Le PDP devra porter davantage attention aux questions économiques (faible croissance, chômage chez les jeunes, crise du logement) qui lui ont fait perdre une partie du vote de ces jeunes au profit du Parti populaire taïwanais qui, à sa première présence, a bien fait, son candidat Ko Wen-je récoltant 26,5 % du vote populaire et 8 sièges à l’assemblée. Étant donné qu’environ 25 % des exportations de Taïwan vont en Chine, celle-ci continuera d’utiliser la manière forte d’ici à la prestation de serment du nouveau président le 20 mai pour lui faire comprendre que toute velléité d’indépendance sera réprimée, sans exclure la possibilité d’une intervention armée.

PHOTO LOUISE DELMOTTE, ARCHIVES ASSOCIATED PRESS

William Lai, du Parti démocrate progressiste (PDP), au centre, a été élu président de Taïwan avec 40 % du vote populaire le 13 janvier dernier.

À ce sujet, le discours de la Chine s’est considérablement durci au cours des dernières années : pour le Parti communiste chinois, l’unification est une nécessité historique (même si le régime n’a jamais contrôlé l’île), tandis que pour le président Xi Jinping, c’est la pièce maîtresse de son héritage politique. La Chine n’aide pas sa cause puisque, tirant profit des préoccupations des démocraties avec la COVID-19 en 2020, elle en a profité pour prendre le contrôle total de Hong Kong malgré sa promesse de maintenir le modèle « un pays, deux systèmes » jusqu’en 2047, avec le résultat que 88 % des citoyens taïwanais préfèrent le statu quo et seulement 3 %, l’unification.

**Problèmes et consignes**:
**a)** Recopiez fidèlement le passage de l'article sur Taïwan qui s'ouvre sur les mots contenant « William Lai, du » et se termine par « seulement 3 %, l’unification. ».
**b)** Selon l'article sur Taïwan, quelle proportion des citoyens taïwanais préfère le statu quo ?

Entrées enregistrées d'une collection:
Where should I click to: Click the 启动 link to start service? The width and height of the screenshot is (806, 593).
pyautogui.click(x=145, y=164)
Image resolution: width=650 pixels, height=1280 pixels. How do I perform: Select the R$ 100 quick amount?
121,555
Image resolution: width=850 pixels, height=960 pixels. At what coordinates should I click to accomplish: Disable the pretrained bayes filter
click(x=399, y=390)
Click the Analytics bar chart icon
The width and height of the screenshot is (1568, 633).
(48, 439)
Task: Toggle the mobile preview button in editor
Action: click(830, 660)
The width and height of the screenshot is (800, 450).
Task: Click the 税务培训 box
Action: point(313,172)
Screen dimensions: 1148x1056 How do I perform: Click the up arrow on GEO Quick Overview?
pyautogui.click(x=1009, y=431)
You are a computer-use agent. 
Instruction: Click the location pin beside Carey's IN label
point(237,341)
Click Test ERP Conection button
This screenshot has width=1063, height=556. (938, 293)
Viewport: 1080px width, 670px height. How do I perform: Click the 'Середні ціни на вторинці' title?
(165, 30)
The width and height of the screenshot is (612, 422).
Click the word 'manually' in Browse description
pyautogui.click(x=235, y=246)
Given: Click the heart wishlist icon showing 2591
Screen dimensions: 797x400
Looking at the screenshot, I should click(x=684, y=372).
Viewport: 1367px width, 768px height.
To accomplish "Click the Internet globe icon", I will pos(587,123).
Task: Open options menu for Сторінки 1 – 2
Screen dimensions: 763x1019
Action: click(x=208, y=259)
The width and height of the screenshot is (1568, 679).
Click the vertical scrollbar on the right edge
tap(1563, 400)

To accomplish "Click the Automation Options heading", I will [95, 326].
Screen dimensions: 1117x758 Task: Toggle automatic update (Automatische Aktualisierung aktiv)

**Réponses par consigne**:
**a)**
William Lai, du Parti démocrate progressiste (PDP), au centre, a été élu président de Taïwan avec 40 % du vote populaire le 13 janvier dernier.

À ce sujet, le discours de la Chine s’est considérablement durci au cours des dernières années : pour le Parti communiste chinois, l’unification est une nécessité historique (même si le régime n’a jamais contrôlé l’île), tandis que pour le président Xi Jinping, c’est la pièce maîtresse de son héritage politique. La Chine n’aide pas sa cause puisque, tirant profit des préoccupations des démocraties avec la COVID-19 en 2020, elle en a profité pour prendre le contrôle total de Hong Kong malgré sa promesse de maintenir le modèle « un pays, deux systèmes » jusqu’en 2047, avec le résultat que 88 % des citoyens taïwanais préfèrent le statu quo et seulement 3 %, l’unification.

**b)** 88 %.